Como a Foton tem lidado com a questão da alta do frete?
Estamos buscando um conjunto de soluções. A Foton exporta de 70 a 90 mil veículos por ano a partir da China. Logo, a empresa tem bons acordos com as companhia marítimas. Mesmo assim tivemos de reduzir as margens de lucro e repassar alguma coisa da alta do custo para o mercado.
Todavia, a questão do frete deve ser temporária. Com a pandemia houve um desbalanceamento global. Assim, houve mudanças de rotas. Além disso, em algumas o volume transportado chegou a triplicar. Ao mesmo tempo, em outras houve redução. Tudo isso impacta o preço do frete.
Há cerca de dois mil caminhões Foton rodando no Brasil. Como está a fidelização dos clientes?
Esse número é bem expressivo. Ainda mais se a gente considerar que os modelos feitos no País estão concentrados nos centros urbanos.

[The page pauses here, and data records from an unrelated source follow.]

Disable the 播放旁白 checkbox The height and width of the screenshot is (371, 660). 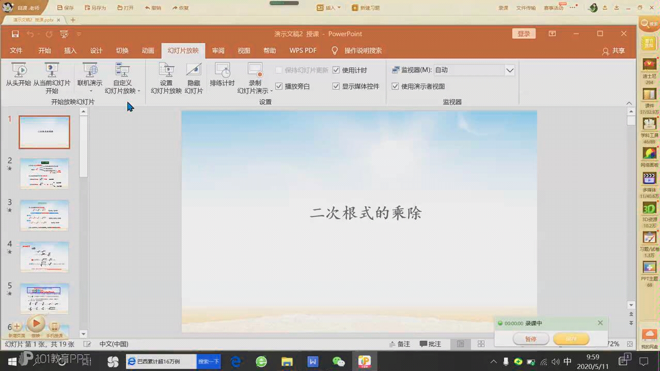pos(279,86)
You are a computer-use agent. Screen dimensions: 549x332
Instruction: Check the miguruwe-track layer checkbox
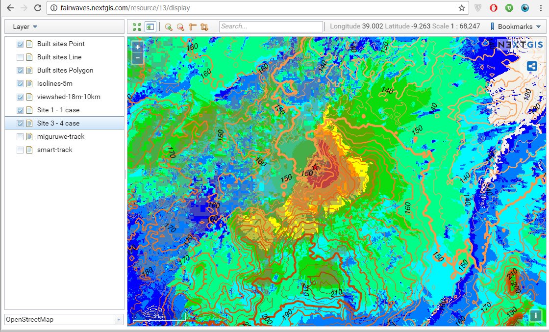pyautogui.click(x=20, y=137)
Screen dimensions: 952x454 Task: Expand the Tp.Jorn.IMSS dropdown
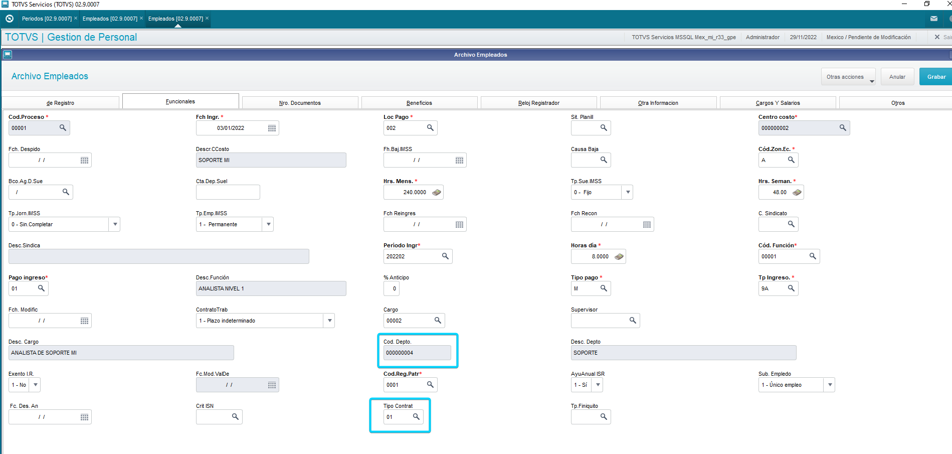(115, 224)
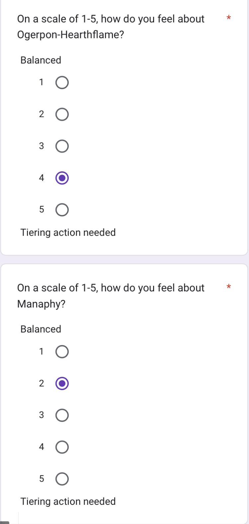Image resolution: width=249 pixels, height=524 pixels.
Task: Click the number '5' label in the Manaphy scale
Action: pos(42,479)
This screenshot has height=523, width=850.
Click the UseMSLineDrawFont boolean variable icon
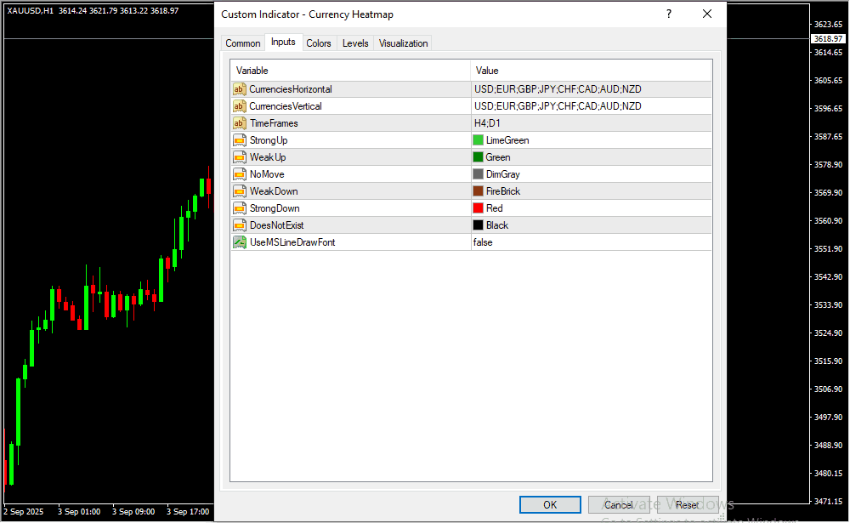[x=240, y=242]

Sobre recompra, não tenho dados exatos. Mas posso afirmar que a maioria dos clientes compra nossos modelos novamente. O caminhão é robusto e confortável. Além disso, o custo de operação é baixo e o preço, competitivo. Além, disso, graças à parceria com o banco Santander oferecemos planos de financiamento muito competitivos. Tudo isso ajuda a acelerar o crescimento de participação.
A Foton tem 38 concessionárias, das quais 28 eram da Ford. Logo, essa rede ajuda a chegar mais perto do cliente? Com certeza. A rede foi uma das grandes responsáveis pelo sucesso da Ford Caminhões no Brasil. Essa experiência de tantos anos é muito importante. Sobretudo no serviço vocacional. Além disso, temos o vigor dos concessionários que acreditaram na Foton desde o início. Eles estão conosco há muitos anos e conhecem bem os produtos. Para fortalecer esses laços, no fim de 202 criamos a Abrafoton. Ou seja, a associação de concessionários da Foton.
Quais são os planos da Foton para expandir a rede de concessionárias no Brasil?
Nosso objetivo é ter 50 pontos de venda até o fim de 2021. Nos próximos meses, vamos inaugurar três lojas, somando 41 concessionárias. Há praças que ainda não atendemos, sobretudo no Nordeste. E há áreas em que só temos uma rede.
Dessa forma, o concessionário que já está conosco tem opção de ampliar sua atuação. Também estamos abertos a novos investidores. Porque há muito espaço para crescer no País. Ter produção local também nos ajudará a chegar aos 50 pontos de atendimento ainda neste ano.
As vendas de caminhões estão em alta no Brasil. Como está o mercado para a Foton?
O mercado de caminhões no Brasil é muito importante. Afinal, quase 80% de todos os produtos movimentados no País são transportados pelo modal rodoviário. E o mercado continua em expansão. Além disso, há uma demanda reprimida por causa das crises econômica e sanitária. Nesse cenário, há muito espaço para crescer. Acredito que a alta em 2021 vai ser de uns 15%. Ou talvez até um pouco mais do que isso.